Five public records landed in the same daily cycle, but they cut across separate files. The USITC will conduct full five-year reviews of the AD/CVD orders on twist ties from China and issued a revised final-phase schedule for chromium trioxide from India and Türkiye. The Foreign-Trade Zones Board authorized production activity at FTZ 189 in Zeeland, Michigan. The Court of International Trade sustained Commerce's remand redetermination on steel racks from China, and a separate Trina Solar Thailand case produced an interlocutory filing on dismissal and a preliminary injunction. No single product, country, court, or authority ties them together.
The read is queue discipline, not a unified campaign. Each record belongs in a different operating file, and a practitioner should refresh only the file that matches the named party, country, court, agency, or authority. A twist ties sunset review does not sit in the same lane as a chromium trioxide schedule revision, and an FTZ production authorization does not carry the operational weight of a CIT remand opinion. The value is not more alerts. It is better file-specific triage.
Trade-remedy and AD/CVD teams should update only the calendars and assumptions tied to the matching order. The chromium trioxide record means refreshing hearing, brief, and final-comment dates. The twist ties record means holding duty-continuation, sourcing, and customer-quote assumptions until the review schedule and outcome are set. The steel racks remand means recording a sustained 25 percent dumping margin and a waived scrap-offset argument, then checking appeal and liquidation posture. FTZ users should treat the Plascore authorization as a production-authority and admissions record, not a duty change.
Watch the USITC for the chromium trioxide hearing and brief deadlines and for the twist ties review schedule once it is set. Watch Commerce and the courts for any appeal of the steel racks remand and for the next docket step in the Trina Solar Thailand case. Each is a separate trigger on a separate file.
Do not overread this as a single policy shift. The risk is quieter. One court deadline, one schedule revision, or one notice may change an active file a team is already managing.

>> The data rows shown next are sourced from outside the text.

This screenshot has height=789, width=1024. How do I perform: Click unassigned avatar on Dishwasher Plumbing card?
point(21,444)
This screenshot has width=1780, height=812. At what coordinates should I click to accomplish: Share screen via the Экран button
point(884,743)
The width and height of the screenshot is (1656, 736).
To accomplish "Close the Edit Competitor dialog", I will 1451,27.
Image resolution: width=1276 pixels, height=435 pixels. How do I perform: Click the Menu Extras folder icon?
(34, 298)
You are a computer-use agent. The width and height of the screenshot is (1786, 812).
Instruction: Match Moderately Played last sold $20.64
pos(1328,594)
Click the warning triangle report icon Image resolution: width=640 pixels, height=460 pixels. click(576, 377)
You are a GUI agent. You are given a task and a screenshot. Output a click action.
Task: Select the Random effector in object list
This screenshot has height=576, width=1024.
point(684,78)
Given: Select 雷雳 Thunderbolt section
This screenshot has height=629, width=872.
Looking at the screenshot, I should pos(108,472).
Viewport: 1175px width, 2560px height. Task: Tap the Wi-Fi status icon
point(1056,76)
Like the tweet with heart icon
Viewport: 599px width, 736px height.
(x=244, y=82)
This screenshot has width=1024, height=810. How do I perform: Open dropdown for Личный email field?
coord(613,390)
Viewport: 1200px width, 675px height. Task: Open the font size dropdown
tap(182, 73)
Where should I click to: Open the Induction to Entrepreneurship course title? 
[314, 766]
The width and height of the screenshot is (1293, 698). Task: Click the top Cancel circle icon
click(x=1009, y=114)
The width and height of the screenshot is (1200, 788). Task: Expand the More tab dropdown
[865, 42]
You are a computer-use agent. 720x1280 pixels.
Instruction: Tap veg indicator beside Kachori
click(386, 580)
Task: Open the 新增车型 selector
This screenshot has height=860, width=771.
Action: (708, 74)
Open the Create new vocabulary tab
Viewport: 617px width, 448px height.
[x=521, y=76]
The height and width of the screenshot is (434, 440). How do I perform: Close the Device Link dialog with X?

USITC to conduct full sunset reviews of the AD/CVD orders on twist ties from China (Inv. 701-TA-649 and 731-TA-1523)
The USITC determined that it will conduct full five-year reviews of the antidumping and countervailing duty orders on twist ties from China, Inv. Nos. 701-TA-649 and 731-TA-1523 (Review). The Commission will decide whether revoking the orders would likely lead to continuation or recurrence of material injury within a reasonably foreseeable time. The review schedule will be set at a later date.
The orders stay in the sunset-review lane. Importers and customers sourcing China-origin twist ties should hold duty-continuation assumptions, sourcing alternatives, and customer-quote validity in place until the schedule and final outcome are known.
USITC revises the final-phase schedule for chromium trioxide from India and Türkiye (Inv. 701-TA-779 and 731-TA-1765-1766)
The USITC revised the final-phase schedule in the antidumping and countervailing duty investigations on chromium trioxide from India and Türkiye, Inv. Nos. 701-TA-779 and 731-TA-1765-1766 (Final). Commerce had postponed its final AD determination on Türkiye to October 5, 2026 to align with the postponed India determinations, and the Commission conformed its schedule. The revised schedule sets the prehearing staff report for September 15, 2026, prehearing briefs for September 22, hearing-appearance requests for September 23, and the hearing for September 29. Posthearing briefs are due October 7, the final information release follows on October 26, and final party comments are due October 28, 2026.